====== Page text
I did a little hunting around on Nexis. And it seems like the Times started using the "Dr." a bunch more after he got the top job. But the Post and the LA Times and Roll Call and most other publications just call him the more appropriate "Mr.Frist."

Maybe he's got something on Howell Raines?

Some miscellaneous thoughts. As long-time readers know, the posts have been a bit more sparse for the last three or four months. And the reason has been that I've been preparing the final draft of my dissertation manuscript. And tonight I finished it. That doesn't mean the whole thing is done. It still needs to be approved and revised and defended and other miscellaneous stuff. But it's a big hump. So I'm sitting here with a few moments free for the first time in months it seems like and looking at the news over the wires about the imminence of war. It's a weird mix of feelings.

I was just reading several articles in the Washington Post about what's going on in Iraq right now. And they have an interesting piece about how everyone is stocking up on guns. In public, they say they're buying them to fight the Americans. The reality is that everyone wants to be armed when things go crazy and the looting and the vengeance and the mayhem starts.

It made me think of a conversation I had when I was writing my first article about Iraq almost a year ago now. The conversation was with a retired career military officer with a lot of experience working the Iraq file at the Pentagon and, let's say, in other parts of the world. One of the lines that stuck with me from that interview was how he described what will happen when the cork is finally popped on the extreme repression Saddam has held this country under. These are from my notes of the interview ...

Changing the regime is not the biggest problem. It's what happens afterwards … you're dealing with an uncontrollable event ... the physical analogy to Saddam Hussein's regime is a steel beam in compression. This is an extremely repressive regime. Even to say those words doesn't do it justice. When it breaks ... it'll give off absolutely no sign at all that it's about to fail ... [and then] Ka-Wammo! And it just goes crazy. That what's gonna happen here. You may have control over how the things start ... There are a variety of ways to do [it] ... You may have a horse you're going in with. But that guy isn't gonna survive first contact.
This isn't pro-war or anti-war. It's just a sense of what this place is like or about to be like. When we talked further about this, one of the subjects that came up again and again was revenge. So many bad things have happened for such a long time that you're just going to have tons of people out for blood and revenge when the secret police or their families or their cronies or whomever suddenly lose all their power. It's going to be daunting. And a hell of a situation to control. Like he said, a steel beam under compression.

The White House put out a list of 30 countries that constitute our 'coalition of the willing.' The presence of Montenegro on the list doesn't inspire a great deal of confidence. But then I saw that the list includes Turkey. What am I missing? Turkey? They're part of our coalition?
============
Task set ▸
(a) Rewrite the stretch of the blog post from "It made me think" through "the interview ...", changing "Pentagon" to "Defense Department".
(b) Pull out every line of the rows below that contains the string "pixels", matching case exactly.
====== Listed entries
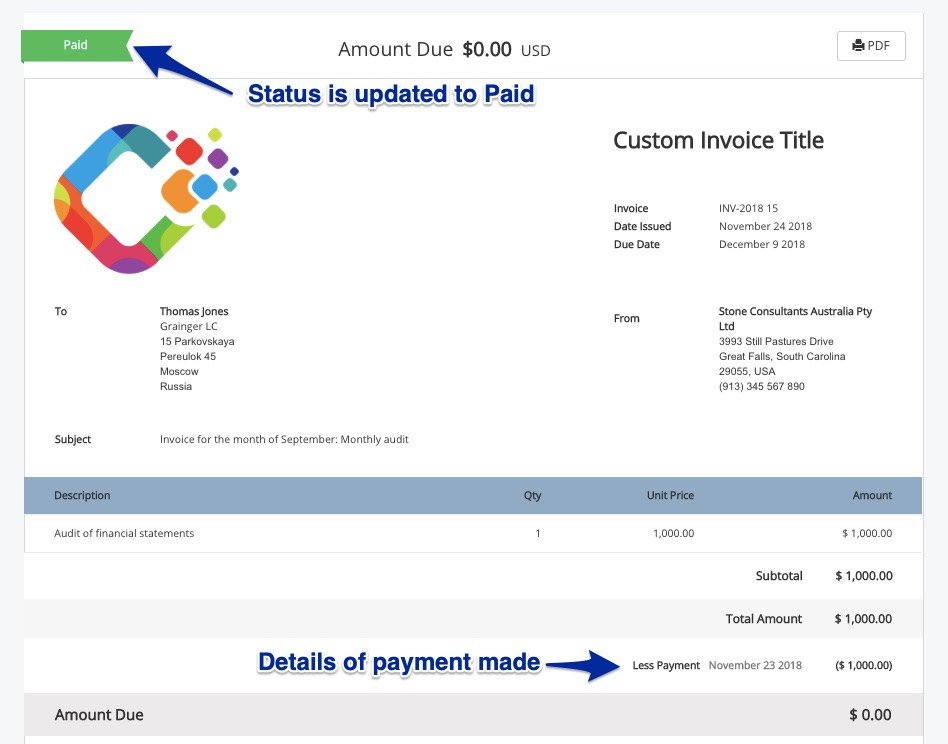The image size is (948, 744).
Task: Select the date issued November 24 2018
Action: coord(765,227)
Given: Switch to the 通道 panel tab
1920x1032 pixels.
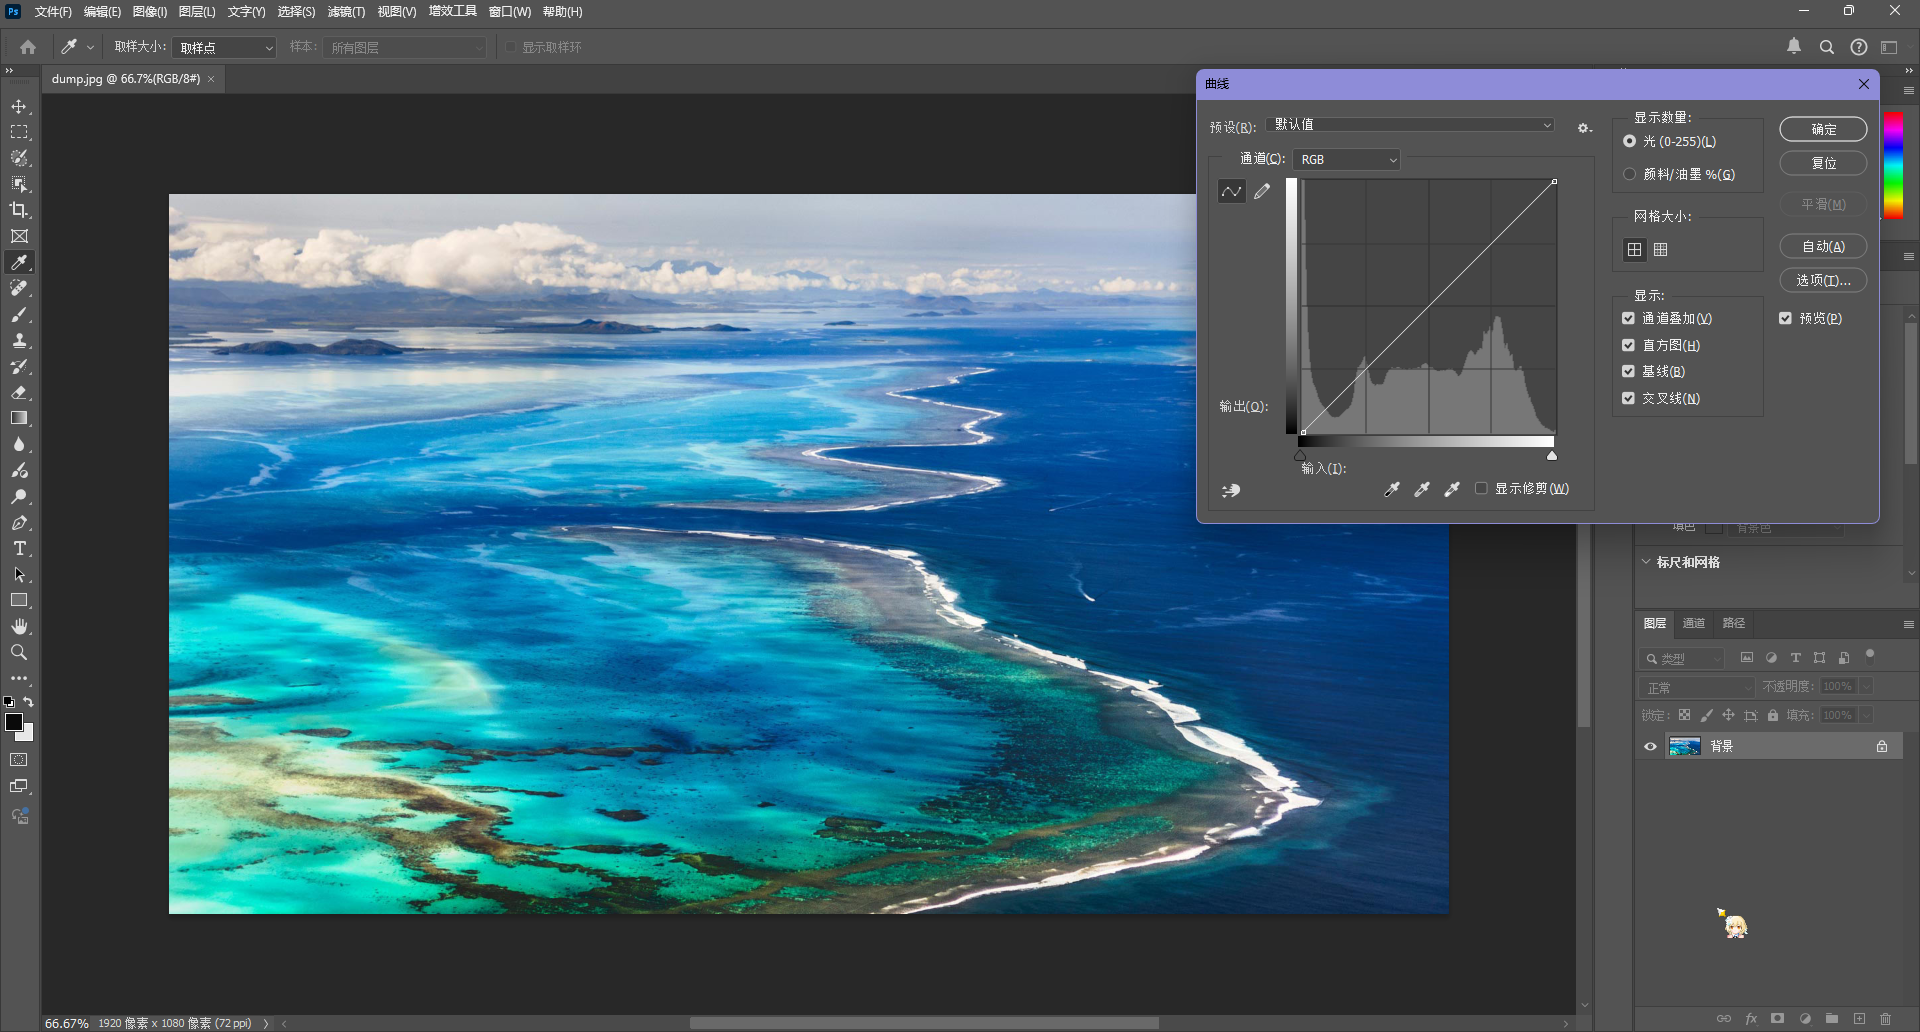Looking at the screenshot, I should 1693,623.
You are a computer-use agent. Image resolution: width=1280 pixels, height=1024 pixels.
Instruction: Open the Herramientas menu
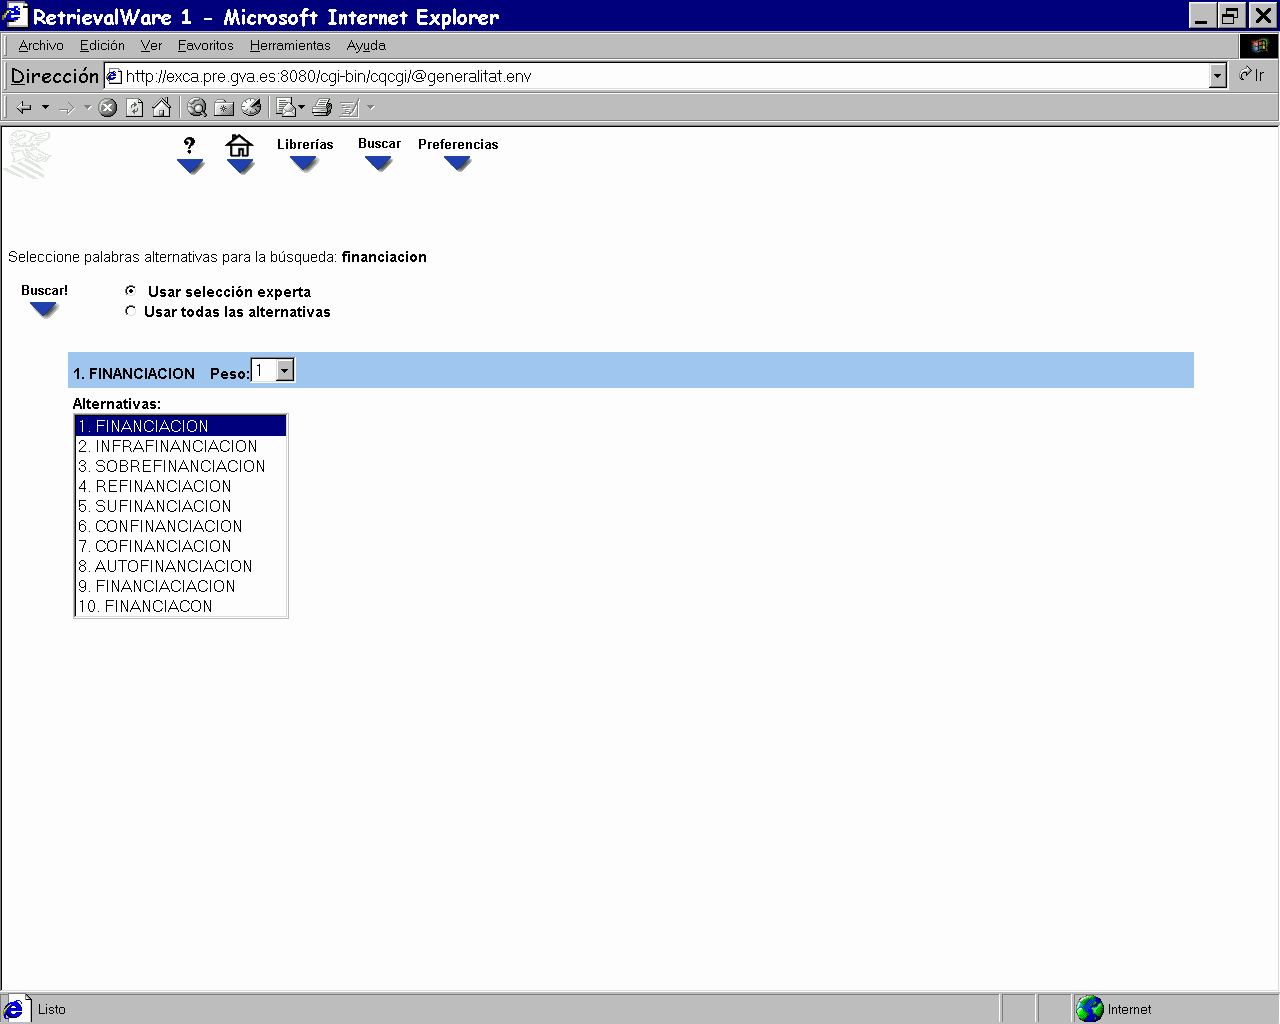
============
Results of the exercise ▸
(a)
It made me think of a conversation I had when I was writing my first article about Iraq almost a year ago now. The conversation was with a retired career military officer with a lot of experience working the Iraq file at the Defense Department and, let's say, in other parts of the world. One of the lines that stuck with me from that interview was how he described what will happen when the cork is finally popped on the extreme repression Saddam has held this country under. These are from my notes of the interview ...

(b)
1920x1032 pixels.
You are a computer-use agent. Image resolution: width=1280 pixels, height=1024 pixels.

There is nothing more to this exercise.